- [The problem]:
Search the data for "computer" and copy every matching line.

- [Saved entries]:
======

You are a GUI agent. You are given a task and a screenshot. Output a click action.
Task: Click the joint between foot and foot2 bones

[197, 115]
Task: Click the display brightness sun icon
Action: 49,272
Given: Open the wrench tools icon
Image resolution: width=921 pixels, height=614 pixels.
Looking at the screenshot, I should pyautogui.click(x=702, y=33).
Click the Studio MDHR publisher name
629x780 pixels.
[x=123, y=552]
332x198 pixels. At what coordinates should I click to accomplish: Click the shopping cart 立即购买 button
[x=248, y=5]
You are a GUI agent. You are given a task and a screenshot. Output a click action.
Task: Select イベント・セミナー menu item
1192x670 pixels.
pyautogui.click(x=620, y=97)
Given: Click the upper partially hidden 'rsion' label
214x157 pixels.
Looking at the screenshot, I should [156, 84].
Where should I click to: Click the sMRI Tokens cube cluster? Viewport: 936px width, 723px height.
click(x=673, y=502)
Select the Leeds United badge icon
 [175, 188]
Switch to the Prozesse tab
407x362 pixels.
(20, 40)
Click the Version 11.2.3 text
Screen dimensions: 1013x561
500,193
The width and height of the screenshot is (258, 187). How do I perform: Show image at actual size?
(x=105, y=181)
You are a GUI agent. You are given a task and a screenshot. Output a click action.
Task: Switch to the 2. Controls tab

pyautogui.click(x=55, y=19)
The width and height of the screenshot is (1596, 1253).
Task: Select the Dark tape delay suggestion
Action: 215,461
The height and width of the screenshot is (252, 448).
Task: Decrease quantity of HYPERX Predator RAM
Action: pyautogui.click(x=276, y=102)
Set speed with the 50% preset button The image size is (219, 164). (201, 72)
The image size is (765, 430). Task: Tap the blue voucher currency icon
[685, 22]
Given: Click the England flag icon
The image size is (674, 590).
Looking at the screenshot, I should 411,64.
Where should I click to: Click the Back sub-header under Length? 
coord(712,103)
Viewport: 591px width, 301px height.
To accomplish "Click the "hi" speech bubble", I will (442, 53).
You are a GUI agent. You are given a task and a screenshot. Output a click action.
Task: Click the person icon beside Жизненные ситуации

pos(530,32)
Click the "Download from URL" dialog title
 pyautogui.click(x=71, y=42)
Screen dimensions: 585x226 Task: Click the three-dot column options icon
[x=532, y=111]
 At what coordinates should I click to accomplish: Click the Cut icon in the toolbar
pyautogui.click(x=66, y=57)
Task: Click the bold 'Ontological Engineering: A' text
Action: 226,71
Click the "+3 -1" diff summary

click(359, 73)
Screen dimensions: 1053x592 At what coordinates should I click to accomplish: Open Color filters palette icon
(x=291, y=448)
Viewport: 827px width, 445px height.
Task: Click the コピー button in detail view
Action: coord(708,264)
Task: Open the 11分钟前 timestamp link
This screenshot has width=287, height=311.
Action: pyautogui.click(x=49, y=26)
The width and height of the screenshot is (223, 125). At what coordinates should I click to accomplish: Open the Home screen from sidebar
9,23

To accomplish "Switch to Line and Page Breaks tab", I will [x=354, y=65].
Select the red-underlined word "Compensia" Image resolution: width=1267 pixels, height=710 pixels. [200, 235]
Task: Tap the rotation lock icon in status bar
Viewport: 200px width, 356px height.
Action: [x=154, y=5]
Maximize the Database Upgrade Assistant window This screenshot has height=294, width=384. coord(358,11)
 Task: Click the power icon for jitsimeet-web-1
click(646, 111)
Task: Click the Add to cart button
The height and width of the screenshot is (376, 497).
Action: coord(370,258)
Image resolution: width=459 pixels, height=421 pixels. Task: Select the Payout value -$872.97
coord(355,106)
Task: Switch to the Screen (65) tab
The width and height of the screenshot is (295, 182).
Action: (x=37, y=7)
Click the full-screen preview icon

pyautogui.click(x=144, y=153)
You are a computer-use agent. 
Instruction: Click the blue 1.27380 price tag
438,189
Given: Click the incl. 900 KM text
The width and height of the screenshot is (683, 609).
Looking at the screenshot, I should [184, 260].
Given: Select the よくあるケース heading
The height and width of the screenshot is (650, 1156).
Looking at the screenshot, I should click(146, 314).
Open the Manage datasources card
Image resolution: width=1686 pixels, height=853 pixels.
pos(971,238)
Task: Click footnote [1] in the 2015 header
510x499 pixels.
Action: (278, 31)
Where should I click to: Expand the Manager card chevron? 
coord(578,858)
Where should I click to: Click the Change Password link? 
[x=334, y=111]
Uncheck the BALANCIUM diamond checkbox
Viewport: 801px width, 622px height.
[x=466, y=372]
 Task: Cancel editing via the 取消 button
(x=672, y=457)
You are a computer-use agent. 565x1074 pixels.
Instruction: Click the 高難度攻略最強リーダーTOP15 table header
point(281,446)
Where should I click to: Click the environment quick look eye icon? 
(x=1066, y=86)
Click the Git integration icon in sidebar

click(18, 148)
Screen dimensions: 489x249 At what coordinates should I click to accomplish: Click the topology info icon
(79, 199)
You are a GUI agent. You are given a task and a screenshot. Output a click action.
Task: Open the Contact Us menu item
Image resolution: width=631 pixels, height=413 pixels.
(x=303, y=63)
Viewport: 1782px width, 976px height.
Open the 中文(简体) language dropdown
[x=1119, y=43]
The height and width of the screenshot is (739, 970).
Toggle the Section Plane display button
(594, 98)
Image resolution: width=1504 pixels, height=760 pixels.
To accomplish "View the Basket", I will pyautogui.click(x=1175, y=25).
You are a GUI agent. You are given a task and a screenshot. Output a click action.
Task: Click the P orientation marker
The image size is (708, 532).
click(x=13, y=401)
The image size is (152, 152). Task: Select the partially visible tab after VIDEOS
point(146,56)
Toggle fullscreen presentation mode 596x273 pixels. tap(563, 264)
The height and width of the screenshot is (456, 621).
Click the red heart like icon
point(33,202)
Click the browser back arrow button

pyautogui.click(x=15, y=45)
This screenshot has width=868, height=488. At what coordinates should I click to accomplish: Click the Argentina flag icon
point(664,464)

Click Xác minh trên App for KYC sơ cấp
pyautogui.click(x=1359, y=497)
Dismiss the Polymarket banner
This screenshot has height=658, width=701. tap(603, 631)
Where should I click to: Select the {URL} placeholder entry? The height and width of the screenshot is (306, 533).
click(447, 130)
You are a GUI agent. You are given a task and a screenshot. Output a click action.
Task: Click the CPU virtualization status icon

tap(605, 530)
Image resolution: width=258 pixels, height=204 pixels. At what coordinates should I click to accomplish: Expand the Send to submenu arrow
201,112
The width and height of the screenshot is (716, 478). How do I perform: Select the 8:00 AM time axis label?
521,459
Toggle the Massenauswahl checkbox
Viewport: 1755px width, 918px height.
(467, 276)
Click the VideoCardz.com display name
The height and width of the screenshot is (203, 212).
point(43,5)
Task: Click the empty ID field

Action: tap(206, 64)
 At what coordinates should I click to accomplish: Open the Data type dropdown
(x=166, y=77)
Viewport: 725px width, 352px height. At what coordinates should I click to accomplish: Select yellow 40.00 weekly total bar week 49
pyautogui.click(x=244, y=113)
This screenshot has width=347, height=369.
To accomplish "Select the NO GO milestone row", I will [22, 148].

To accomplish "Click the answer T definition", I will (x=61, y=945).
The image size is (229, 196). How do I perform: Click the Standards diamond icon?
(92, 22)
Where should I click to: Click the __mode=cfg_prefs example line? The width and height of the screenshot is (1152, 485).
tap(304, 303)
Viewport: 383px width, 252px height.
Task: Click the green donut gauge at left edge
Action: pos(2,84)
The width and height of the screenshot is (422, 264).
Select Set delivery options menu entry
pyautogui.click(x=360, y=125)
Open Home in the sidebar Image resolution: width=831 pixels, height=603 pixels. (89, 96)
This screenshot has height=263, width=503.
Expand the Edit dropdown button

======

- [Response box]:
You are a computer-use agent. 
You are a computer-use agent. 565x1074 pixels.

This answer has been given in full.